-------- Data

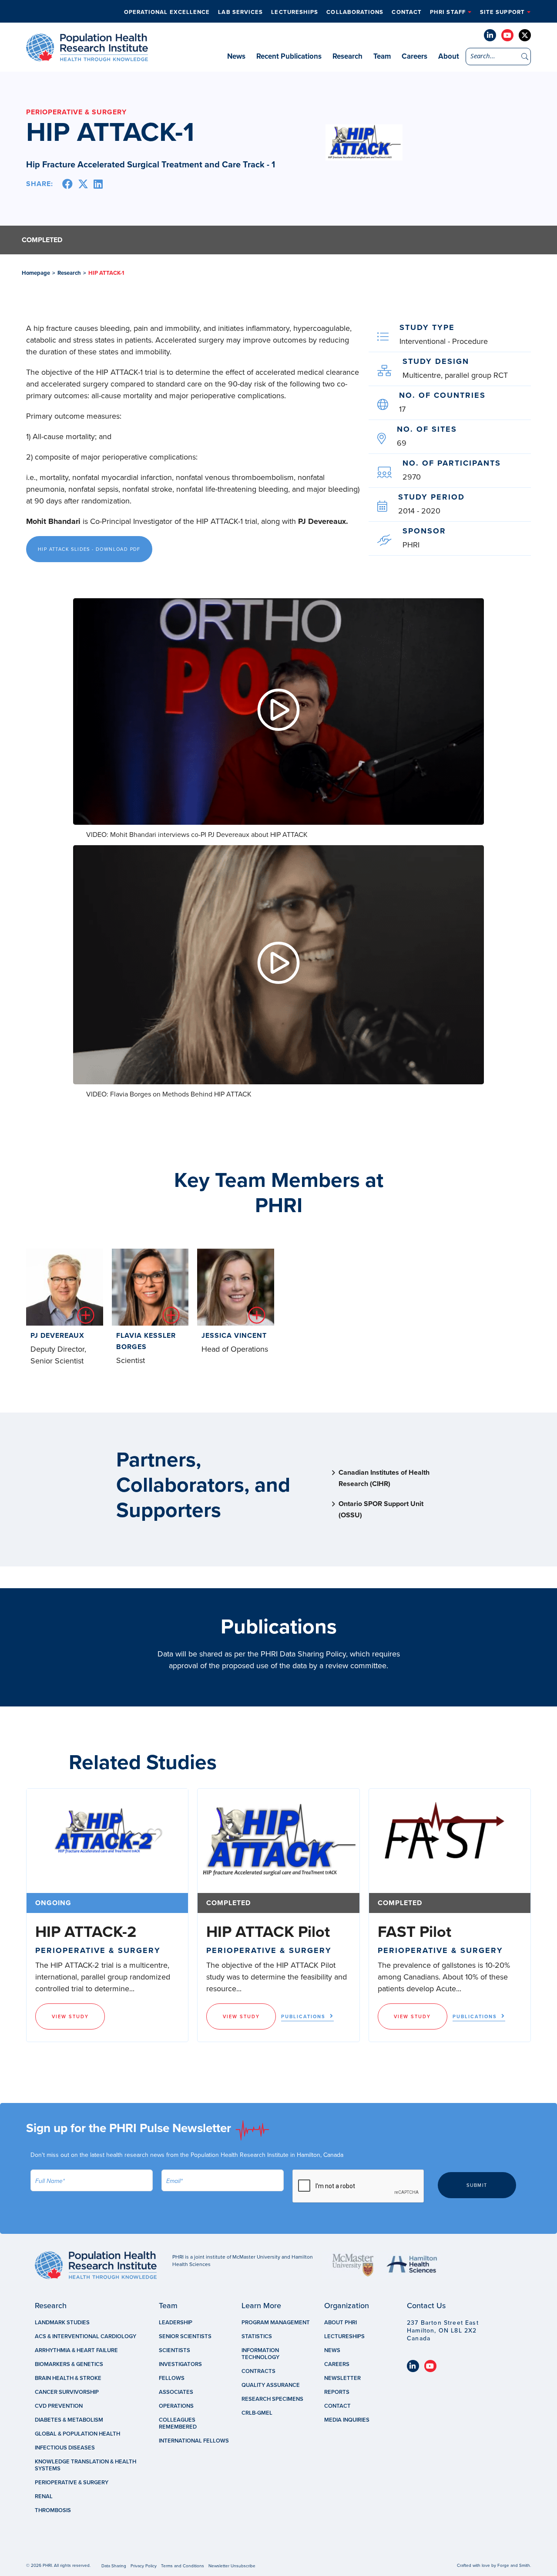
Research (347, 56)
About (448, 56)
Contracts (258, 2371)
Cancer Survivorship (67, 2392)
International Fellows (194, 2440)
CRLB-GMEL (257, 2412)
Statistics (257, 2336)
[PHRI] (87, 57)
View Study (70, 2016)
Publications (303, 2016)
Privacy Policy (144, 2566)
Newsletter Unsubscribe (231, 2566)
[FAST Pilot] (449, 1841)
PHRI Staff (448, 12)
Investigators (180, 2364)
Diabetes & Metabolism (69, 2419)
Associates (176, 2392)
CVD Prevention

----------------

__The task__. Output the entries above exactly, without their pictures.

__Answer space__.
Research (347, 56)
About (448, 56)
Contracts (258, 2371)
Cancer Survivorship (67, 2392)
International Fellows (194, 2440)
CRLB-GMEL (257, 2412)
Statistics (257, 2336)
[PHRI] (87, 57)
View Study (70, 2016)
Publications (303, 2016)
Privacy Policy (144, 2566)
Newsletter Unsubscribe (231, 2566)
[FAST Pilot] (449, 1841)
PHRI Staff (448, 12)
Investigators (180, 2364)
Diabetes & Metabolism (69, 2419)
Associates (176, 2392)
CVD Prevention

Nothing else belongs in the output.